## Action item
Track down each line below containing the string "computer" and copy it.

## Records provided
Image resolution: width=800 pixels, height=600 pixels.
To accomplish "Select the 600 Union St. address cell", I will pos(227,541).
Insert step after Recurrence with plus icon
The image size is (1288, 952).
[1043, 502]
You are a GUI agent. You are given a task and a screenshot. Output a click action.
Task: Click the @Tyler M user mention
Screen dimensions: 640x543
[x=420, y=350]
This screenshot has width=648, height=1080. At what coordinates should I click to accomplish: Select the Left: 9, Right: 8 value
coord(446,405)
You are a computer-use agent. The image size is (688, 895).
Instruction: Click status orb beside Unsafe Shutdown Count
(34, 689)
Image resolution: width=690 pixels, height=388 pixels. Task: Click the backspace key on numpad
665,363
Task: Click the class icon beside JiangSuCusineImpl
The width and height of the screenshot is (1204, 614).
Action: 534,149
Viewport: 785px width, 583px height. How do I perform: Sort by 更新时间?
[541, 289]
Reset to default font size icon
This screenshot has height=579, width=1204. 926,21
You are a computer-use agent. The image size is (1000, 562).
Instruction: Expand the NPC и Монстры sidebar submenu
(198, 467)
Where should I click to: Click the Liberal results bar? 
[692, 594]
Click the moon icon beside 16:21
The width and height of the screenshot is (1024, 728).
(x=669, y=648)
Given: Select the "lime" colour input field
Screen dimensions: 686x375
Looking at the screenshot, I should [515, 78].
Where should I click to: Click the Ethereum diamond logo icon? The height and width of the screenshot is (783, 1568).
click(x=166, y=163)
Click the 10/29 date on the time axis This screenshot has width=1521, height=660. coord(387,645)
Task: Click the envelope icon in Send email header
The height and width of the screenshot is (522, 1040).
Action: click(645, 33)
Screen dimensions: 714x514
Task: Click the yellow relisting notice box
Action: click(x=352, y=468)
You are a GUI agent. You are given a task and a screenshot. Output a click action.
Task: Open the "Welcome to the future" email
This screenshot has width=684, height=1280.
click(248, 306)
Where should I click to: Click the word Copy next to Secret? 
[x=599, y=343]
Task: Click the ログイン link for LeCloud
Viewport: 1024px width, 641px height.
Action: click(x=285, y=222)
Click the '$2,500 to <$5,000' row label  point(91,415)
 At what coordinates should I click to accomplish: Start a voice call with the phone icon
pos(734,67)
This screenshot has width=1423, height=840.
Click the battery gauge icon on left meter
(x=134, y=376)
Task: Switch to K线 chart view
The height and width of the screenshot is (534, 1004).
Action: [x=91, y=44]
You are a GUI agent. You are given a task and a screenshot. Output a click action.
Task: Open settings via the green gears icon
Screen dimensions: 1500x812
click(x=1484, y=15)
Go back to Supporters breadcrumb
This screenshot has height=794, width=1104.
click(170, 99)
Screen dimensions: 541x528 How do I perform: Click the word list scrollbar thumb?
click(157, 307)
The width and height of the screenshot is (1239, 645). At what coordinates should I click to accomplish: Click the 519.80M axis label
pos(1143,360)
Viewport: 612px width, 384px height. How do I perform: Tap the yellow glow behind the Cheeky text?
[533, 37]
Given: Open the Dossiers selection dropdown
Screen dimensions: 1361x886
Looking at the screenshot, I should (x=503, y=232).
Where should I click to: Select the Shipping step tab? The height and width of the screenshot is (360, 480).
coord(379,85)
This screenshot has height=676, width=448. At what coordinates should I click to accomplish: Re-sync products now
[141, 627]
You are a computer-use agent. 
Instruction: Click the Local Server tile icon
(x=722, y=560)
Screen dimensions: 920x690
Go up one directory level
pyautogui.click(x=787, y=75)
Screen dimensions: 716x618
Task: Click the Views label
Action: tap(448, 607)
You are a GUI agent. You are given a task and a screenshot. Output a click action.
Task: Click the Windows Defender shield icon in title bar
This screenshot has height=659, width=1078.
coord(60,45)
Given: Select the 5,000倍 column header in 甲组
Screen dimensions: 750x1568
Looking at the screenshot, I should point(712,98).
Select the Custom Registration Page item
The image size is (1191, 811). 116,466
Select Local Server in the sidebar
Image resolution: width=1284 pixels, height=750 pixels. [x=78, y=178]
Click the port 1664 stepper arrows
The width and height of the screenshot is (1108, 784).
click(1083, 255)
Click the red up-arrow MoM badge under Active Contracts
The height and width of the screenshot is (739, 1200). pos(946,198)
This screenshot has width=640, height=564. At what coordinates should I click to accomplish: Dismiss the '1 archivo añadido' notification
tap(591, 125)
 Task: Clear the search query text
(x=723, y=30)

## Answer for the task
You are a computer-use agent. The image size is (688, 895).
You are a computer-use agent. The image size is (1000, 562).
You are a computer-use agent. 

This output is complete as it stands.